If direct traffic is your second-largest channel in GA4, it’s almost certainly hiding misattributed sessions from email, AI chatbots, app deep links, and broken UTMs. Most of what GA4 calls “direct” isn’t direct at all, and the gap between what you see and what actually happened is wider than most analytics managers want to admit.
I’ve audited direct traffic on roughly forty GA4 properties over the last two years. The pattern is consistent: between 35% and 60% of (direct)/(none) sessions had a knowable source within the prior 30 days. That source was lost somewhere along the request chain. The bigger the brand, the worse the leak, because bigger brands have more email volume, more paid campaigns with sloppy redirects, more SSO walls, and more inbound from AI assistants.
This post is the playbook I actually use when a client asks why their direct traffic doubled. No theory, no “consider implementing.” Just the nine causes, the BigQuery to quantify them, the GTM fix to stop the bleed, and the workflow to reclassify what you already lost.
The 9 real causes of (direct)/(none)
Before you fix anything, you need a working mental model of how sessions land in the Direct bucket. GA4 assigns (direct)/(none) when a session_start event arrives with no UTM parameters, no gclid/gbraid/wbraid/dclid, no document.referrer, and no recent campaign in the user’s session state. Any one of these can be stripped.

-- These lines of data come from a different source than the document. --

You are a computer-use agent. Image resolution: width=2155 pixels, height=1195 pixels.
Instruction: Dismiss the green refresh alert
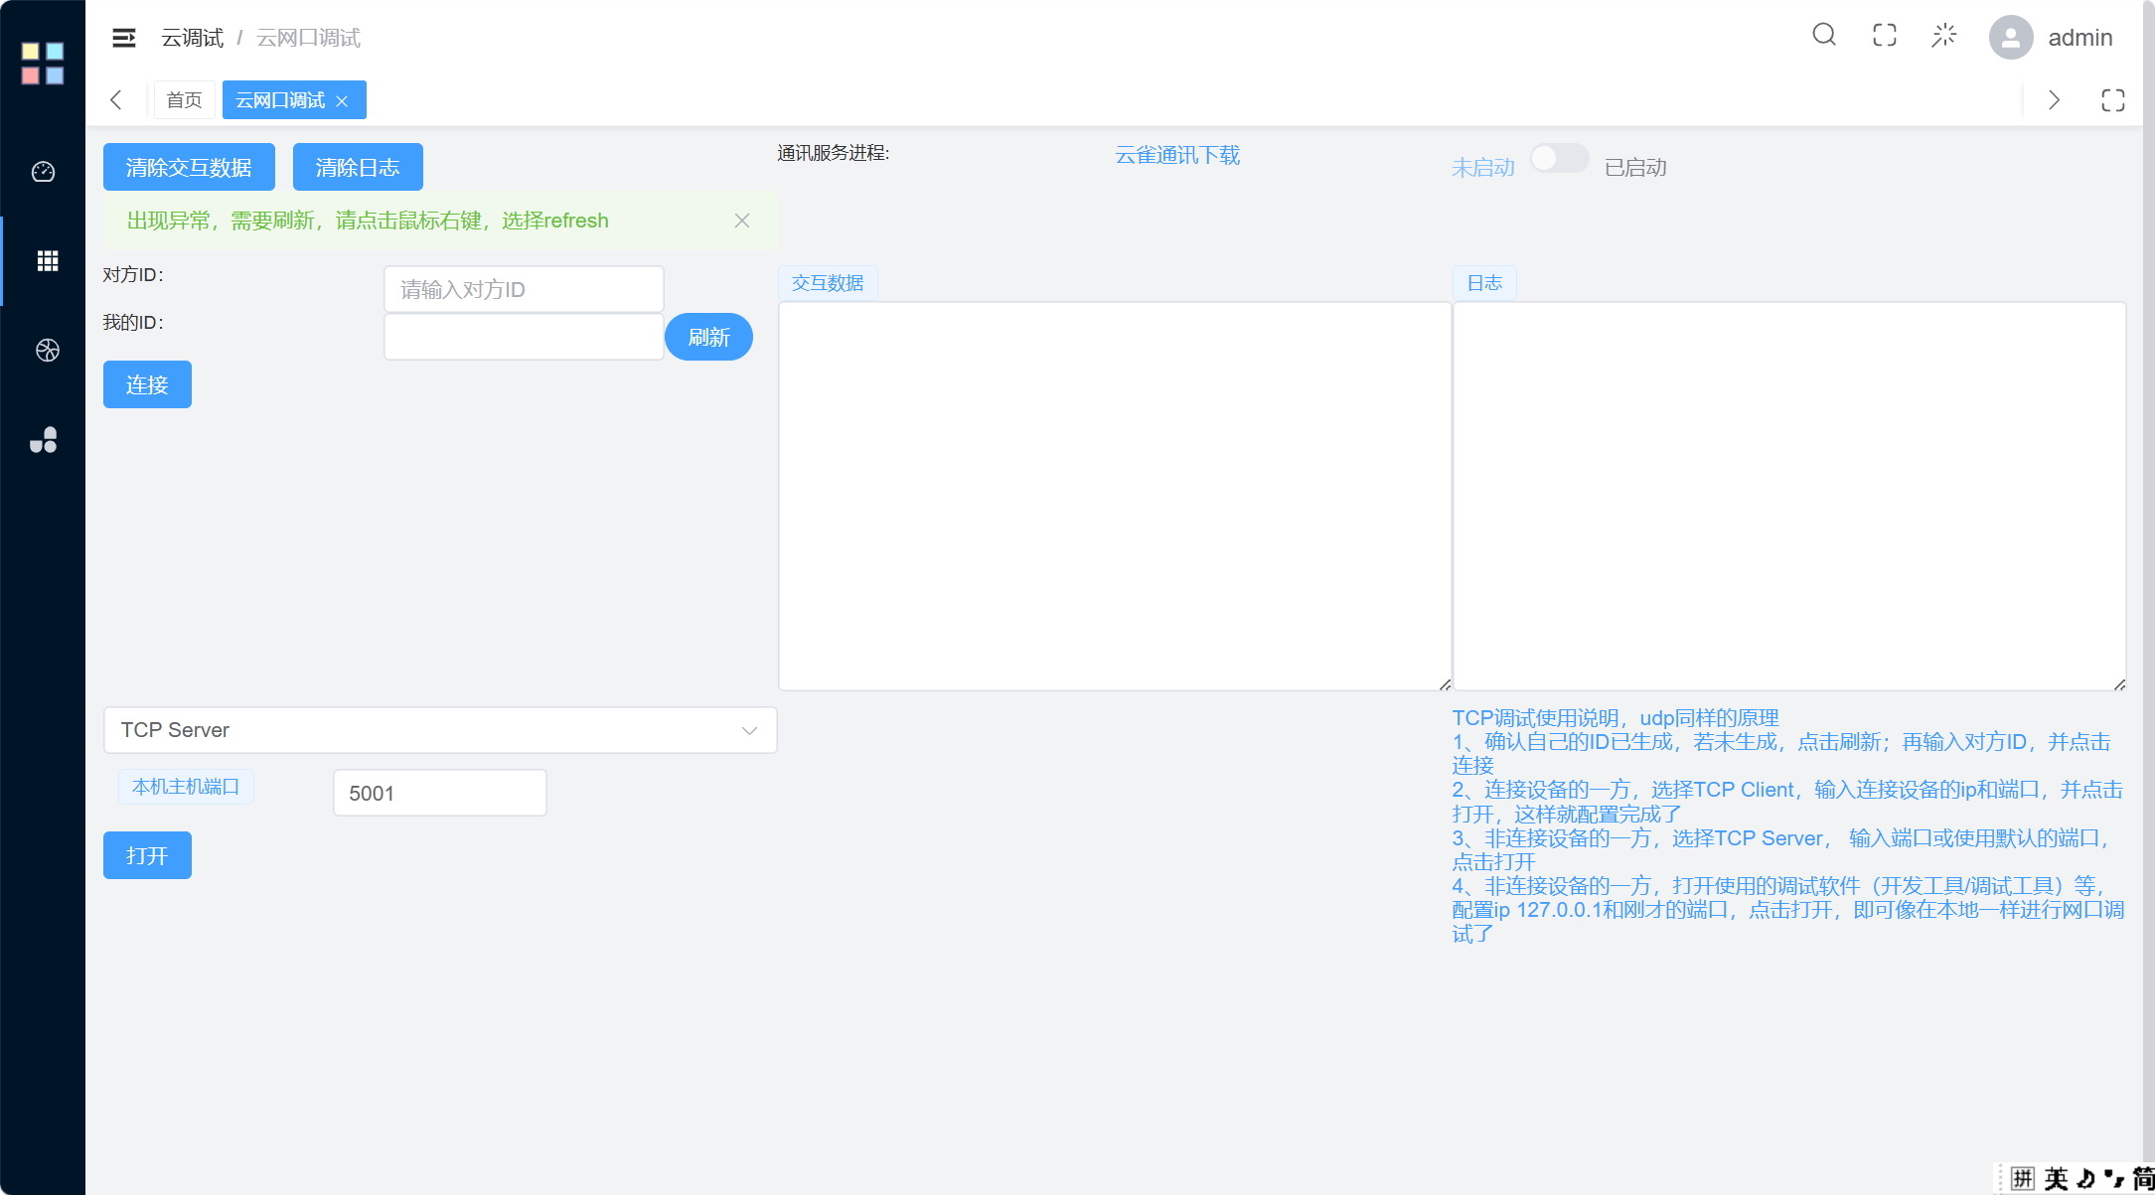click(x=742, y=221)
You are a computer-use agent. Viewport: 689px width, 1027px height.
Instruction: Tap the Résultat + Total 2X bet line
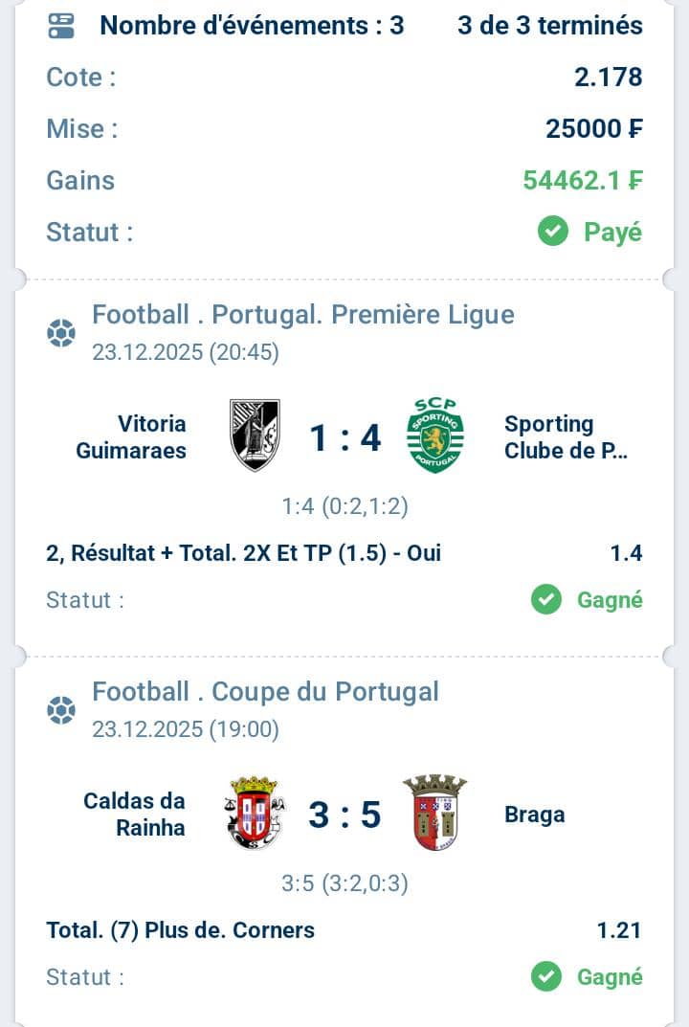click(243, 552)
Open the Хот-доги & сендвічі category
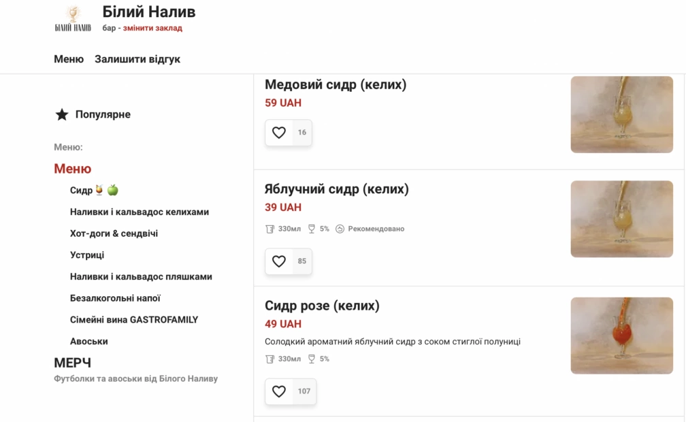Image resolution: width=686 pixels, height=422 pixels. 114,233
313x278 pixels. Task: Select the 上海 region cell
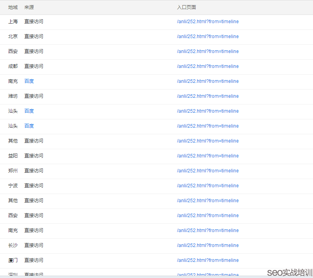pyautogui.click(x=13, y=22)
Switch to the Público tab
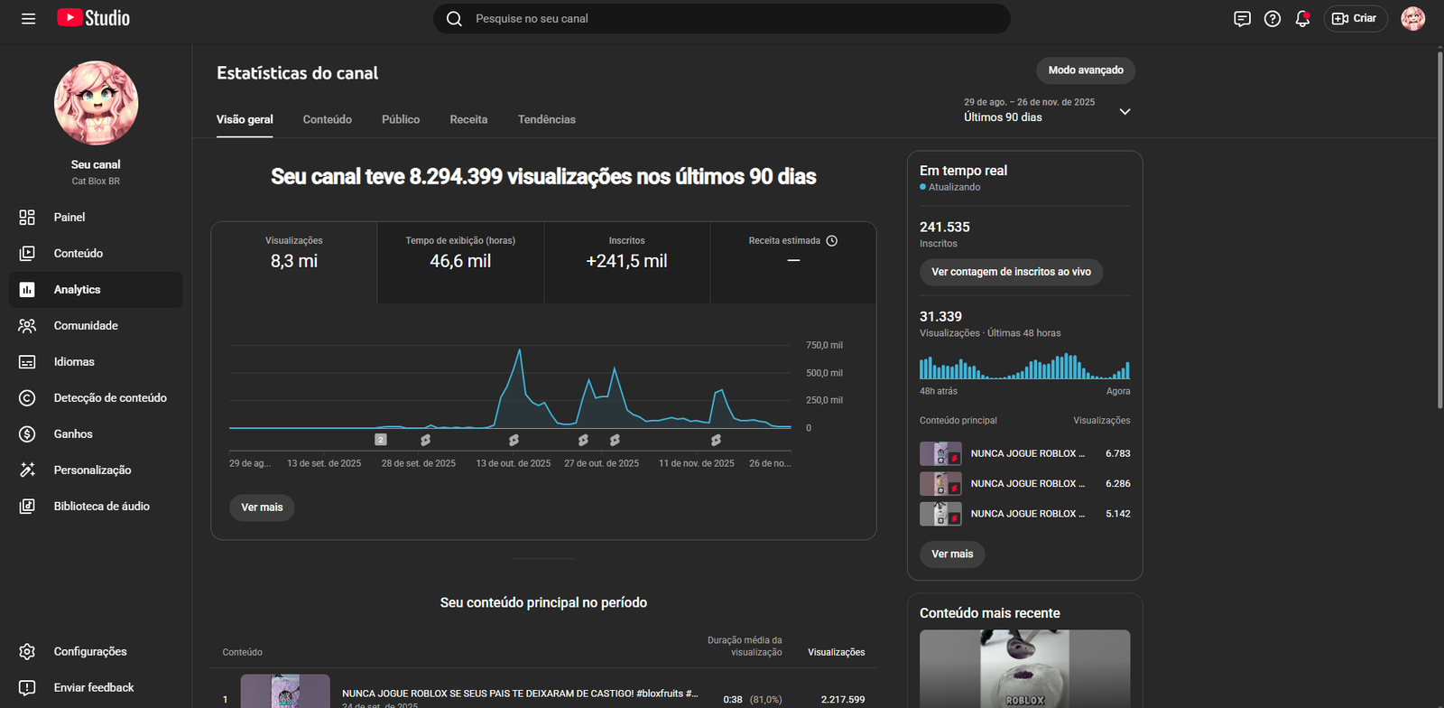 (401, 119)
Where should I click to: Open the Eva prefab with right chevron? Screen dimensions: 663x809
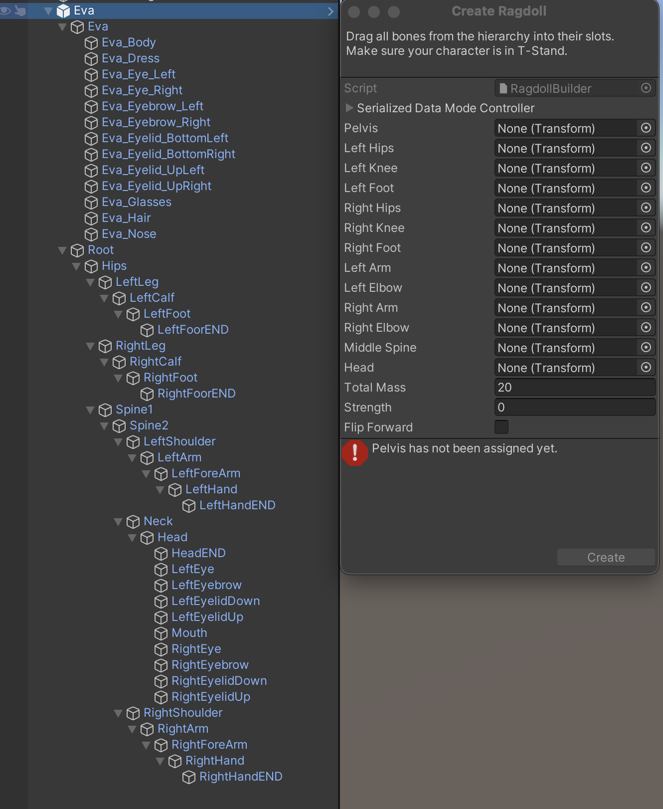coord(331,11)
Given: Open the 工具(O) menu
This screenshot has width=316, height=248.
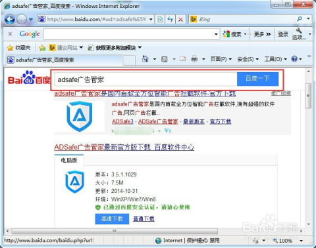Looking at the screenshot, I should point(276,59).
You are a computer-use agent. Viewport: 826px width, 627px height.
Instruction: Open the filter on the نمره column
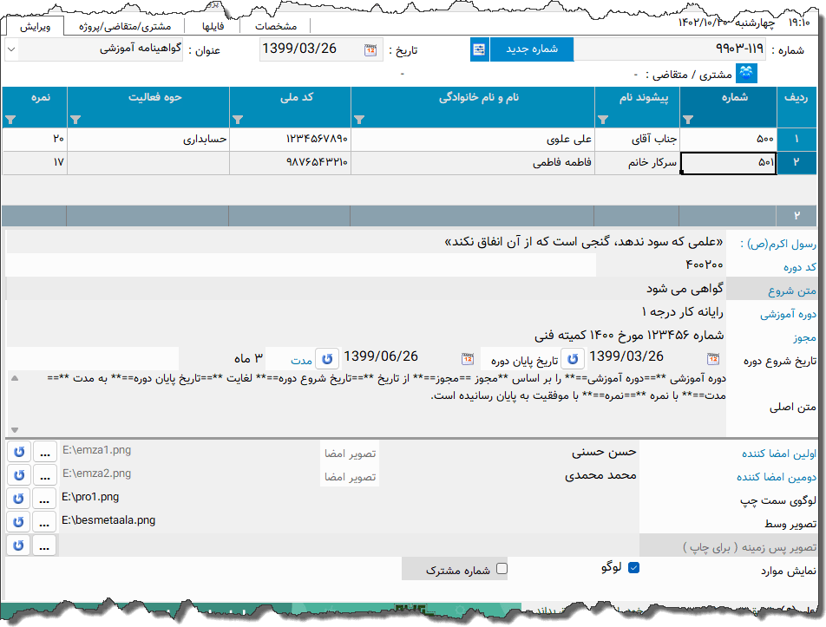pyautogui.click(x=10, y=120)
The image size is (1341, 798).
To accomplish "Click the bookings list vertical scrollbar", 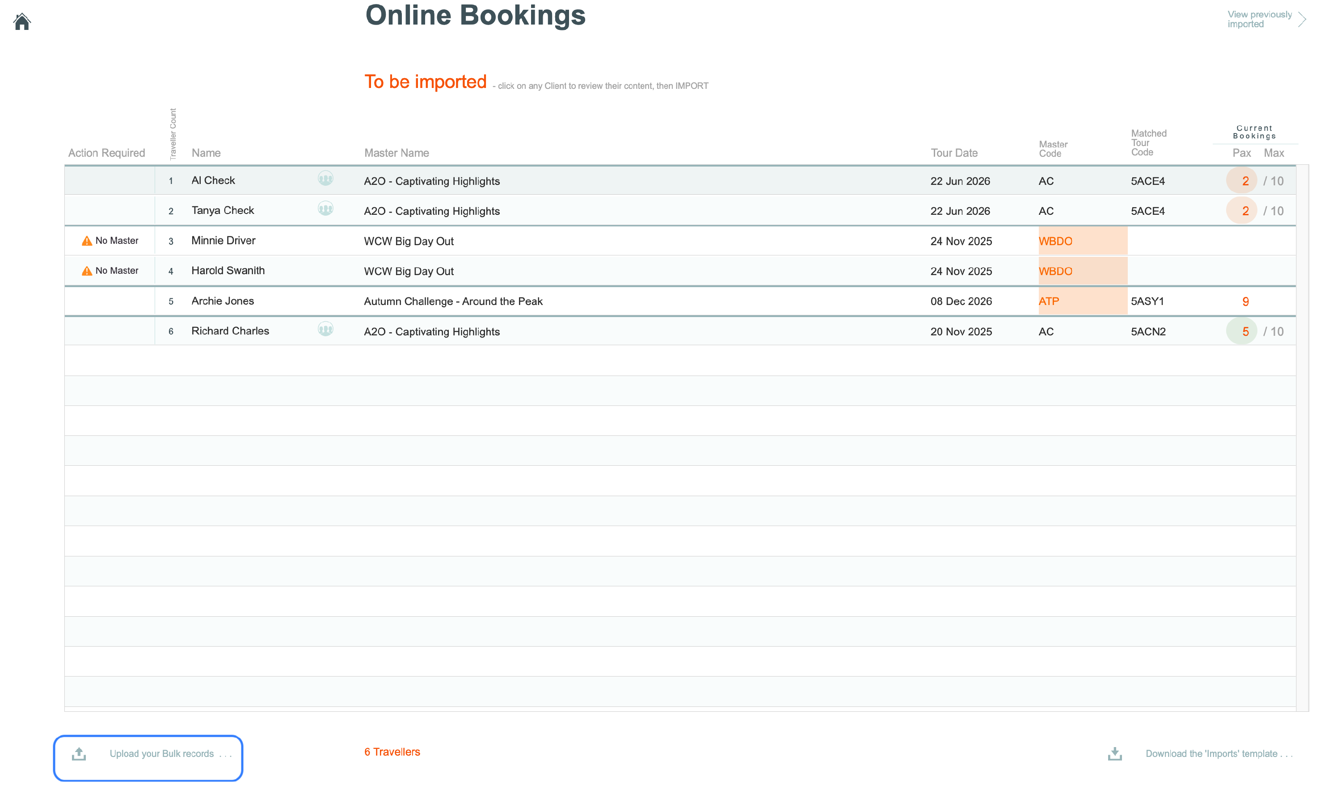I will click(1302, 438).
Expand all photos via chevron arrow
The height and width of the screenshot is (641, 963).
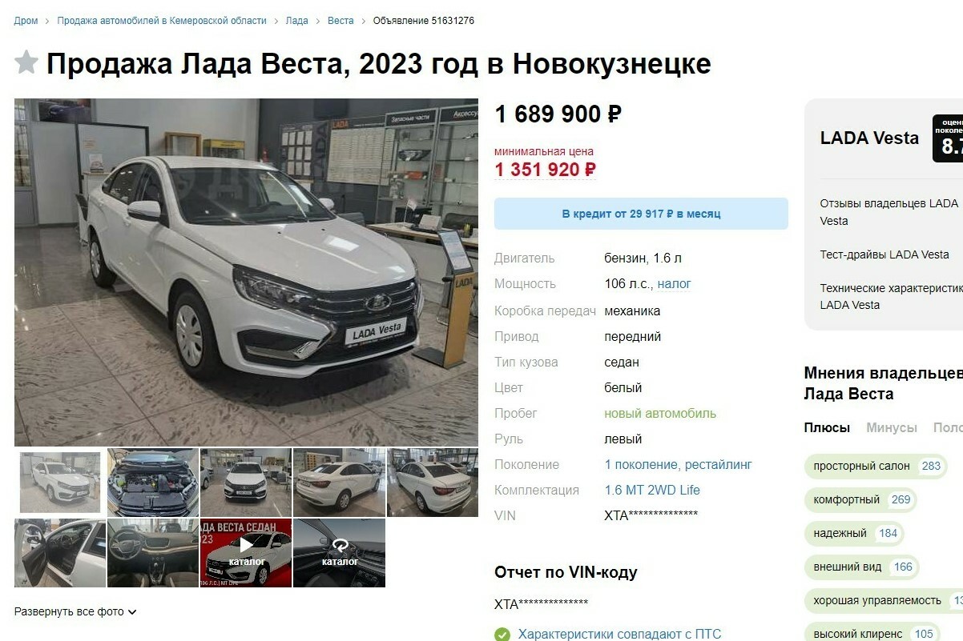[132, 612]
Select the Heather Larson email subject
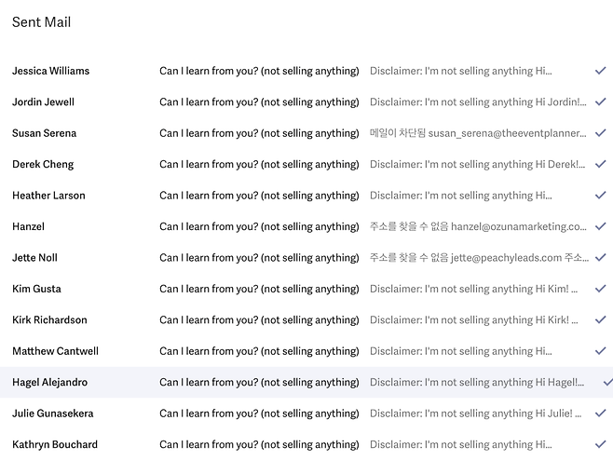 [259, 196]
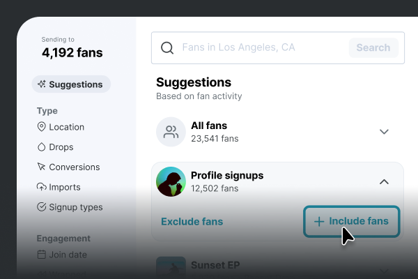The width and height of the screenshot is (418, 279).
Task: Collapse the Profile signups section
Action: [x=384, y=182]
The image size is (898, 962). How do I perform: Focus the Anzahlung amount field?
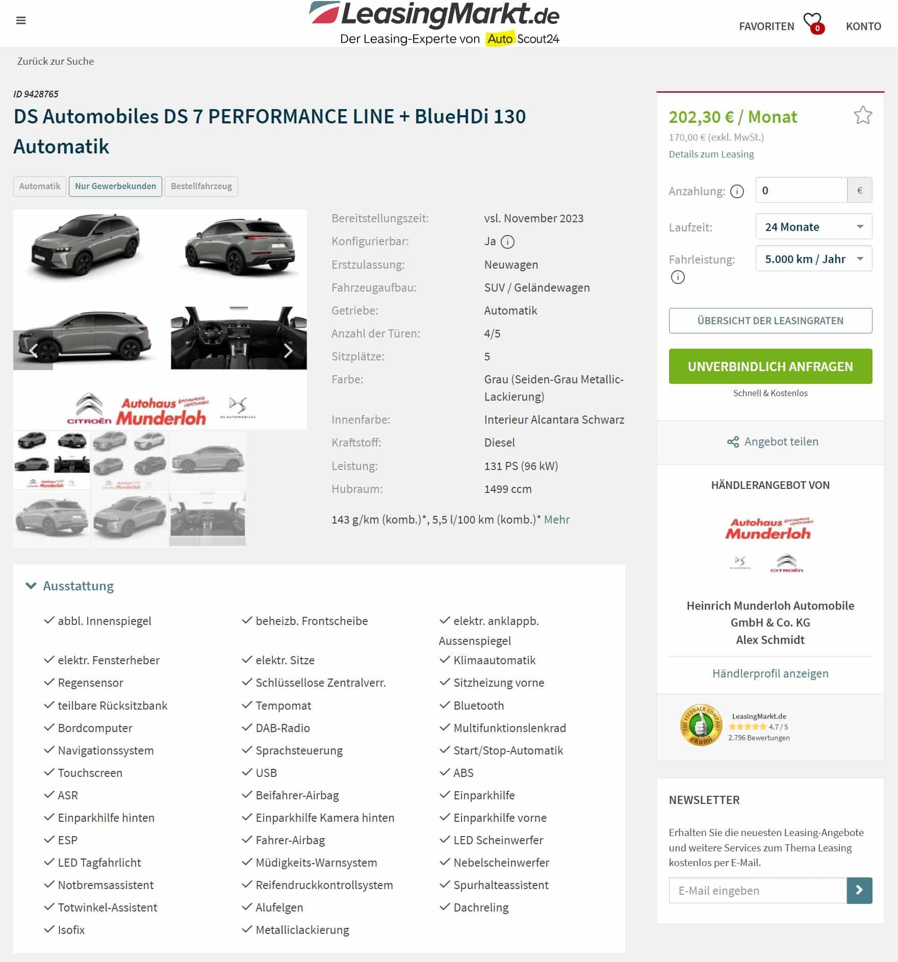801,190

Here are the nine causes I see in the wild, ranked by how much damage they typically do:
| # | Cause | Typical impact on Direct % | Where it shows up |
|---|---|---|---|
| 1 | Untagged email, SMS, push, in-app notifications | 15–30% | Spikes correlated with send times |
| 2 | AI assistant referrer stripping (ChatGPT, Claude, Perplexity, Gemini) | 5–15% and growing | Sessions with no referrer hitting deep content URLs |
| 3 | HTTPS → HTTP downgrade | 2–8% on legacy sites | Referrer drops when a secure page links to an insecure one |
| 4 | Meta referrer-policy set to no-referrer or same-origin | Varies, can be huge | Audit the <meta> tag and HTTP headers |
| 5 | Redirect chains that drop query strings | 5–20% on paid traffic | Click trackers, vanity domains, shorteners |
| 6 | App-to-web transitions (iOS/Android in-app browsers) | 5–10% on mobile-heavy sites | Sessions from instagram.com, facebook.com showing as direct |
| 7 | Single-page app pushState bugs that fire page_view without preserving campaign params | 3–10% | Internal navigation overwriting session source |
| 8 | Overzealous referral exclusion list | 2–7% | Payment providers, SSO domains added “to be safe” |
| 9 | Login walls and intermediate auth flows | 2–5% | Sessions reset after Okta/Auth0 round-trips |
Most teams chase #1 and stop there. That leaves at least half the leak unaddressed.
Untagged email, SMS, and lifecycle messaging
The obvious one. Every ESP I’ve worked with — Klaviyo, Iterable, Braze, HubSpot, Mailchimp — has a UTM auto-tagging setting buried somewhere, and it’s frequently off, partially configured, or applied inconsistently across campaign types. Transactional emails are the worst offender because marketing rarely owns them.
Quick test: pull the last 30 days of (direct)/(none) traffic, group by hour-of-day and day-of-week, and overlay your email send schedule. If the correlation is obvious to the naked eye, you have an email tagging problem.
AI assistant referrer stripping
This one is newer and growing fast. When ChatGPT, Claude, or Perplexity cite your page, the click that lands on your site often arrives with no referrer header, or with a referrer from a domain that doesn’t carry campaign context. Some assistants pass chat.openai.com or perplexity.ai as a referrer; others pass nothing. The result: a fast-growing slice of high-intent traffic dumped into Direct.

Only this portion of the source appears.